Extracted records
** BEGIN **

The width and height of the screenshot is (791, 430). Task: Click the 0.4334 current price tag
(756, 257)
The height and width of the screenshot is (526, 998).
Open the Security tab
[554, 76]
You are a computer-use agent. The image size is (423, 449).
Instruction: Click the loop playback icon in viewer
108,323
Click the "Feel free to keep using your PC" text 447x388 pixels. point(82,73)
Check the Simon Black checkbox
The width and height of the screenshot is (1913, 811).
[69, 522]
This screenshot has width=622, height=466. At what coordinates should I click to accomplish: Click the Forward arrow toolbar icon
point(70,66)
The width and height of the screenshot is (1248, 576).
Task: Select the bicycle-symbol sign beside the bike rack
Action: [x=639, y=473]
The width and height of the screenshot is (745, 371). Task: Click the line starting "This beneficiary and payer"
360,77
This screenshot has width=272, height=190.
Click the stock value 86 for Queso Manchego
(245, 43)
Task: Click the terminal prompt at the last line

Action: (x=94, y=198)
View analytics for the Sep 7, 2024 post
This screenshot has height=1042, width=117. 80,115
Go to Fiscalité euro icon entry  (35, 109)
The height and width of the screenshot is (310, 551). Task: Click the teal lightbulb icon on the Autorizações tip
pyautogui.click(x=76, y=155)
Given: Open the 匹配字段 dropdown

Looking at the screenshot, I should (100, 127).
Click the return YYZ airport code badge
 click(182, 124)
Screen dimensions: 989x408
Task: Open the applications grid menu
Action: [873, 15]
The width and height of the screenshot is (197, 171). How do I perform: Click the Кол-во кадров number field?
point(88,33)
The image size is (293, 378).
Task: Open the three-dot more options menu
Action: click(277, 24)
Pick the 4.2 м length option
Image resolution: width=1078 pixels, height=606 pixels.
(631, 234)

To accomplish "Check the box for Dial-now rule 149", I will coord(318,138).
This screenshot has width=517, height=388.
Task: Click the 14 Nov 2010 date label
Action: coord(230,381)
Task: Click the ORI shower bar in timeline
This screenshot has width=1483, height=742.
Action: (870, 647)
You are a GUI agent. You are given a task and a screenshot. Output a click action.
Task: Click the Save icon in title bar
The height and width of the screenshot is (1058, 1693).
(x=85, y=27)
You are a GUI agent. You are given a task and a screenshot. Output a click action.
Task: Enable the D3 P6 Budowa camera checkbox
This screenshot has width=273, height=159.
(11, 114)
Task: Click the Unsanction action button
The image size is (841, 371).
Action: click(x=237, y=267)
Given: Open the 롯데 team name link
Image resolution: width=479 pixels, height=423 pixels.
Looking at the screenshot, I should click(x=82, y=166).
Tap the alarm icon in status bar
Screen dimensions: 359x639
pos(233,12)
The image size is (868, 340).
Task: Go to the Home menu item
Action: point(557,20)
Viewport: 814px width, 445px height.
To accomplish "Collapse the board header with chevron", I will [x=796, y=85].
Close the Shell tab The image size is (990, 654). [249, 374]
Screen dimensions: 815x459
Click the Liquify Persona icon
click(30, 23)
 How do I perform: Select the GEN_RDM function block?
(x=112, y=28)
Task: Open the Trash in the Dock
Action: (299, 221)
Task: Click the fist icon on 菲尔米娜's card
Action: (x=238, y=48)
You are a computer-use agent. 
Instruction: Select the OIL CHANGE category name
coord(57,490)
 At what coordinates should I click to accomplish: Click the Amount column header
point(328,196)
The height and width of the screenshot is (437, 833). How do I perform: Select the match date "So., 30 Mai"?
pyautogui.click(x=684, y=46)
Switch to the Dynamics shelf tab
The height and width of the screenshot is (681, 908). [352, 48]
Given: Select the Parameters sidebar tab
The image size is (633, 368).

** END **

Requirement — Render the lines above as a numbered list, leaving out any blank lines.

Response —
1. The width and height of the screenshot is (791, 430). Task: Click the 0.4334 current price tag
2. (756, 257)
3. The height and width of the screenshot is (526, 998).
4. Open the Security tab
5. [554, 76]
6. You are a computer-use agent. The image size is (423, 449).
7. Instruction: Click the loop playback icon in viewer
8. 108,323
9. Click the "Feel free to keep using your PC" text 447x388 pixels. point(82,73)
10. Check the Simon Black checkbox
11. The width and height of the screenshot is (1913, 811).
12. [69, 522]
13. This screenshot has width=622, height=466. At what coordinates should I click to accomplish: Click the Forward arrow toolbar icon
14. point(70,66)
15. The width and height of the screenshot is (1248, 576).
16. Task: Select the bicycle-symbol sign beside the bike rack
17. Action: [x=639, y=473]
18. The width and height of the screenshot is (745, 371). Task: Click the line starting "This beneficiary and payer"
19. 360,77
20. This screenshot has width=272, height=190.
21. Click the stock value 86 for Queso Manchego
22. (245, 43)
23. Task: Click the terminal prompt at the last line
24. Action: (x=94, y=198)
25. View analytics for the Sep 7, 2024 post
26. This screenshot has height=1042, width=117. 80,115
27. Go to Fiscalité euro icon entry  (35, 109)
28. The height and width of the screenshot is (310, 551). Task: Click the teal lightbulb icon on the Autorizações tip
29. pyautogui.click(x=76, y=155)
30. Given: Open the 匹配字段 dropdown
31. Looking at the screenshot, I should (100, 127).
32. Click the return YYZ airport code badge
33.  click(182, 124)
34. Screen dimensions: 989x408
35. Task: Open the applications grid menu
36. Action: [873, 15]
37. The width and height of the screenshot is (197, 171). How do I perform: Click the Кол-во кадров number field?
38. point(88,33)
39. The image size is (293, 378).
40. Task: Open the three-dot more options menu
41. Action: click(277, 24)
42. Pick the 4.2 м length option
43. Image resolution: width=1078 pixels, height=606 pixels.
44. (631, 234)
45. To accomplish "Check the box for Dial-now rule 149", I will coord(318,138).
46. This screenshot has width=517, height=388.
47. Task: Click the 14 Nov 2010 date label
48. Action: coord(230,381)
49. Task: Click the ORI shower bar in timeline
50. This screenshot has width=1483, height=742.
51. Action: (870, 647)
52. You are a GUI agent. You are given a task and a screenshot. Output a click action.
53. Task: Click the Save icon in title bar
54. The height and width of the screenshot is (1058, 1693).
55. (x=85, y=27)
56. You are a GUI agent. You are given a task and a screenshot. Output a click action.
57. Task: Enable the D3 P6 Budowa camera checkbox
58. This screenshot has width=273, height=159.
59. (11, 114)
60. Task: Click the Unsanction action button
61. The image size is (841, 371).
62. Action: click(x=237, y=267)
63. Given: Open the 롯데 team name link
64. Image resolution: width=479 pixels, height=423 pixels.
65. Looking at the screenshot, I should click(x=82, y=166).
66. Tap the alarm icon in status bar
67. Screen dimensions: 359x639
68. pos(233,12)
69. The image size is (868, 340).
70. Task: Go to the Home menu item
71. Action: point(557,20)
72. Viewport: 814px width, 445px height.
73. To accomplish "Collapse the board header with chevron", I will [x=796, y=85].
74. Close the Shell tab The image size is (990, 654). [249, 374]
75. Screen dimensions: 815x459
76. Click the Liquify Persona icon
77. click(30, 23)
78.  How do I perform: Select the GEN_RDM function block?
79. (x=112, y=28)
80. Task: Open the Trash in the Dock
81. Action: (299, 221)
82. Task: Click the fist icon on 菲尔米娜's card
83. Action: (x=238, y=48)
84. You are a computer-use agent. 
85. Instruction: Select the OIL CHANGE category name
86. coord(57,490)
87.  At what coordinates should I click to accomplish: Click the Amount column header
88. point(328,196)
89. The height and width of the screenshot is (437, 833). How do I perform: Select the match date "So., 30 Mai"?
90. pyautogui.click(x=684, y=46)
91. Switch to the Dynamics shelf tab
92. The height and width of the screenshot is (681, 908). [352, 48]
93. Given: Select the Parameters sidebar tab
94. The image size is (633, 368).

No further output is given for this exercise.